■ EXCERTO DO DOCUMENTO:
=======
Enfeitiçado pelo desejo de dominar a beleza da “única língua que o diabo respeita”, José Costa — ou Zsoze Kósta, como se aceita chamar — cedo reconhece que o húngaro é um idioma que apenas se dá a conhecer por inteiro, exigindo-lhe uma dedicação tão grande que condena a sua língua materna a um impiedoso esquecimento. Num dos melhores episódios do livro, Costa telefona da rua para casa de Kriska e, num húngaro tosco acabado de decorar, avisa-a que ele “aí está chegando quase”. Ao ouvir as gargalhadas da sua professora, o brasileiro sente-se derrotado e impelido a acabar com as aulas de um curso impossível. Porém, no frenesim da sua jornada, Costa vai decifrando a violência da língua húngara, descobrindo a voz de um povo arrebatador, com noites e política de rock'n'roll.
Nos últimos anos, a Hungria tem sido retratada pela imagem do governo liderado por Viktor Orbán, um primeiro-ministro nacionalista que tem fomentado a dissidência, desafiando a unidade europeia e os valores democráticos da Comunidade.
No poder desde 2010, Orbán é reconhecido por implementar medidas autocratas que promovem restrições à liberdade de imprensa e a perseguição a minorias étnicas e sexuais.
De forma a alargar a sua esfera de influência, preencheu o Tribunal Constitucional com juízes leais ao seu partido Fidesz, permitindo-lhe alterar a constituição a seu bel-prazer, aprovada por dois terços de domínio parlamentar. Sucessivamente condenada pelas instituições internacionais, a investida autoritária por parte do governo húngaro tornou-se no ponto de partida para quem descobre um país cortado pelo Danúbio.
Numa recente conferência internacional, Orbán resumiu a sua acção política como uma necessidade de “defender um país pequeno como a Hungria, onde é impossível governar como uma superpotência”. Para si, a Nação não pode ser oposição, pois está acima de qualquer combate partidário:
“O que será mais importante do que ser húngaro?”, pergunta. Desta nuvem de nacionalismo velhaco, adensada com a rejeição de um Estado laico, há em nós um reconhecimento instantâneo de similitudes com quem noutros tempos se soube sentar em aforismos: são homens que fingem tudo dar pela Nação, e nada terem contra a Nação.
=======
■ MATERIAL EXTRAÍDO:
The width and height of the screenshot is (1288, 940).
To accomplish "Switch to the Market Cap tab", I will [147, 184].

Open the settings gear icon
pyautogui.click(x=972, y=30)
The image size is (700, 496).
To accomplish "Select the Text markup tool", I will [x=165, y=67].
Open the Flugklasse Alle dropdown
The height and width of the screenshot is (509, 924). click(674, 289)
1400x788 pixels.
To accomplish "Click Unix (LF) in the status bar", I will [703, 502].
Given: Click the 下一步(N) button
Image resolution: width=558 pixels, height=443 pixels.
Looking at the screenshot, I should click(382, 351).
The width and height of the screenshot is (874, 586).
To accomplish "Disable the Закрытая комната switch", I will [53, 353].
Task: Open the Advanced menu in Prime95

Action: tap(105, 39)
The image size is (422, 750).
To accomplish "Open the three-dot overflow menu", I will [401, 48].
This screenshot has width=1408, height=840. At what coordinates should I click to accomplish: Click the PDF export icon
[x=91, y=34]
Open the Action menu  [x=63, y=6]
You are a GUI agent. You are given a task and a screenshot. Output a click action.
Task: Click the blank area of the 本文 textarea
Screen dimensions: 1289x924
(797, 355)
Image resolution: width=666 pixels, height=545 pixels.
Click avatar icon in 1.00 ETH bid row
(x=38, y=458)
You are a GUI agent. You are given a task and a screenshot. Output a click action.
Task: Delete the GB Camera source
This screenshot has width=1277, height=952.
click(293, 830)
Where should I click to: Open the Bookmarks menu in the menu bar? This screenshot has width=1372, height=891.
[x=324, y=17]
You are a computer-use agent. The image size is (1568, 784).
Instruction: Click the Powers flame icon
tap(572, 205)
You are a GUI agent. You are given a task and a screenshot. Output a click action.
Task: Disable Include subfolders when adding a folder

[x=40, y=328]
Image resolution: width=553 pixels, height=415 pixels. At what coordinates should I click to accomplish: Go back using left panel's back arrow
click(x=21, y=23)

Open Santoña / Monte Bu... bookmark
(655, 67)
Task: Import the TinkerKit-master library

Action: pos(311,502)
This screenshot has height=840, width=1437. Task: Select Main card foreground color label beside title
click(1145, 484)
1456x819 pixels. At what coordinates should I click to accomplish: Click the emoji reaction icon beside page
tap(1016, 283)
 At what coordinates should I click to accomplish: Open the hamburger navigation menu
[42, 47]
=======
■ REQUISITOS DAS TAREFAS:
(1) Responda às perguntas seguintes com base no excerto sobre a Hungria:
(a) Por que nome José Costa aceita ser chamado?
(b) Desde que ano Orbán está no poder?
(c) Qual é o nome do partido de Orbán?
(2) Indique todas as pessoas que o excerto sobre a Hungria designa pelo nome.
(3) Transcreva textualmente o trecho do excerto sobre a Hungria que começa em "Enfeitiçado pelo desejo" e vai até "política de rock'n'roll.".

■ SOLUÇÕES DO EXERCÍCIO:
(1)
(a) Zsoze Kósta.
(b) Desde 2010.
(c) Fidesz.

(2) José Costa (também chamado Zsoze Kósta), Kriska e Viktor Orbán.

(3)
Enfeitiçado pelo desejo de dominar a beleza da “única língua que o diabo respeita”, José Costa — ou Zsoze Kósta, como se aceita chamar — cedo reconhece que o húngaro é um idioma que apenas se dá a conhecer por inteiro, exigindo-lhe uma dedicação tão grande que condena a sua língua materna a um impiedoso esquecimento. Num dos melhores episódios do livro, Costa telefona da rua para casa de Kriska e, num húngaro tosco acabado de decorar, avisa-a que ele “aí está chegando quase”. Ao ouvir as gargalhadas da sua professora, o brasileiro sente-se derrotado e impelido a acabar com as aulas de um curso impossível. Porém, no frenesim da sua jornada, Costa vai decifrando a violência da língua húngara, descobrindo a voz de um povo arrebatador, com noites e política de rock'n'roll.